How to Print From a PRN File

When you print to a file the program outputs whatever it would have sent to the printer you have attached to your computer to a file instead. The idea is that later you might want to send this file to a similar printer on a different computer. So, the main use for a .PRN file is to copy it to a printer in order to get the output. You can open a .PRN file in any text editor but what you'll likely see is your text surrounded by a whole bunch of "junk" which represents all the various printer codes necessary to set margins, special spacing, graphics, etc.

Printing this file successfully requires a few assumptions:

  • The two printers are identical or, at least take the exact same commands to do the exact same things.
  • The printer you want to print on is set to be the default printer for the machine it is connected to. If it's not, use the Control Panel to set the printer to be the default.
  • The printer is connected to a physical port and not via USB (read on even so; the solution to this is at the end).

For this example, we'll assume that the .PRN file is named OUTPUT.PRN and is located on a floppy disk in the A: drive. Substitute the proper path for whatever filename and drive you are using. Here are the steps...

  • Create the .PRN file on the first computer. Open the application, select print, select the proper printer, check the Print to File box, and give the file a name.
  • Copy the file to removable media so you can carry it to the second computer (or use a network to transfer the file there in a location you can later find.
  • Open a Command Prompt: Start | Programs | Accessories | Command Prompt
  • Use the CD command to navigate to the location of the file or know where it is so you can specify a path to it. Recall that in this example we're using A:\OUTPUT.PRN as the file you want to print.
  • Issue the following command: COPY A:\OUTPUT.PRN /B PRN
    This command does a binary (/B) copy of OUTPUT.PRN to the device PRN which is the system name for the default printer. A binary copy is used so nothing in the file is changed during the copy process.

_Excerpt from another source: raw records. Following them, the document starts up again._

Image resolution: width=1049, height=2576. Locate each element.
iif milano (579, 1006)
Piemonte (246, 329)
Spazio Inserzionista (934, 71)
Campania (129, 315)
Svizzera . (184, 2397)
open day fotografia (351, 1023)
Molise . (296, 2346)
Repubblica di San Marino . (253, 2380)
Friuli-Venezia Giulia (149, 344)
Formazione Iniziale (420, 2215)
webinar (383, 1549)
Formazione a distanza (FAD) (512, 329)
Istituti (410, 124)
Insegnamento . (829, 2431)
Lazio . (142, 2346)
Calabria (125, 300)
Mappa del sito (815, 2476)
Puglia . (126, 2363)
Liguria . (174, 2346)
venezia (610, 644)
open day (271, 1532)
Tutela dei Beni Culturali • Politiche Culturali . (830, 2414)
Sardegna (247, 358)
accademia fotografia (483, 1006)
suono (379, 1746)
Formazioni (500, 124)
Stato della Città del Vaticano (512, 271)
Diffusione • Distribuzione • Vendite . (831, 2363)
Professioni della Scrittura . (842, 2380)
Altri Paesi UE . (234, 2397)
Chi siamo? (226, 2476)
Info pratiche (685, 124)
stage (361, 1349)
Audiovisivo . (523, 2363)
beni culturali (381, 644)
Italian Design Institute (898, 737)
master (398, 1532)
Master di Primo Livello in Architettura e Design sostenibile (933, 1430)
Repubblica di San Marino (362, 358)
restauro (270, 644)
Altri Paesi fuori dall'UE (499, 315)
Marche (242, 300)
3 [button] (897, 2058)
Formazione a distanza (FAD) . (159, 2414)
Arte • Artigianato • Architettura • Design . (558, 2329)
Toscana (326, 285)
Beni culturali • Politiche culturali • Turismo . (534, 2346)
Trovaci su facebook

Assuming the printers are the same and the output printer is the default device the file should now print. What you've basically done is to tell Windows to copy the output file to the default printer using a binary copy (i.e., don't add any carriage returns or line feeds and ignore all control codes; just passing them through as they are in the file).

If connected via USB...

If your printer is connected via USB then the above command needs to be modified as follows:

  • COPY A:\OUTPUT.PRN /B \\Computer_Name\Printer_Share_Name

To get the Computer_Name open the Control Panel and select System. In the dialog that opens select the Computer Name tab. There you will find the name associated with the computer (ignore any periods after the name if there are any). To get the Printer_Share_Name open the Control Panel and select Printers and Faxes. Select the printer you need to print to and then the Share link in the left menu. If the printer has no share name then you will need to assign one.

Shortcut: Instead of the \\Computer_Name you can use \\ (every computer's local network loopback address) but you still need the printer name information (tested and confirmed on Win2k and Server2003, thanks to Brad M).

Once you have both the Computer_Name and Printer_Share_Name insert these in the command above. Note the double backslash in front of the Computer_Name and the single backslash that is between the two.

[Note: If the printer is a network computer then you would substitute \\Print_Server_Name (the name of the print server on the network) for \\Computer_Name in the above. Thanks to Tim S.]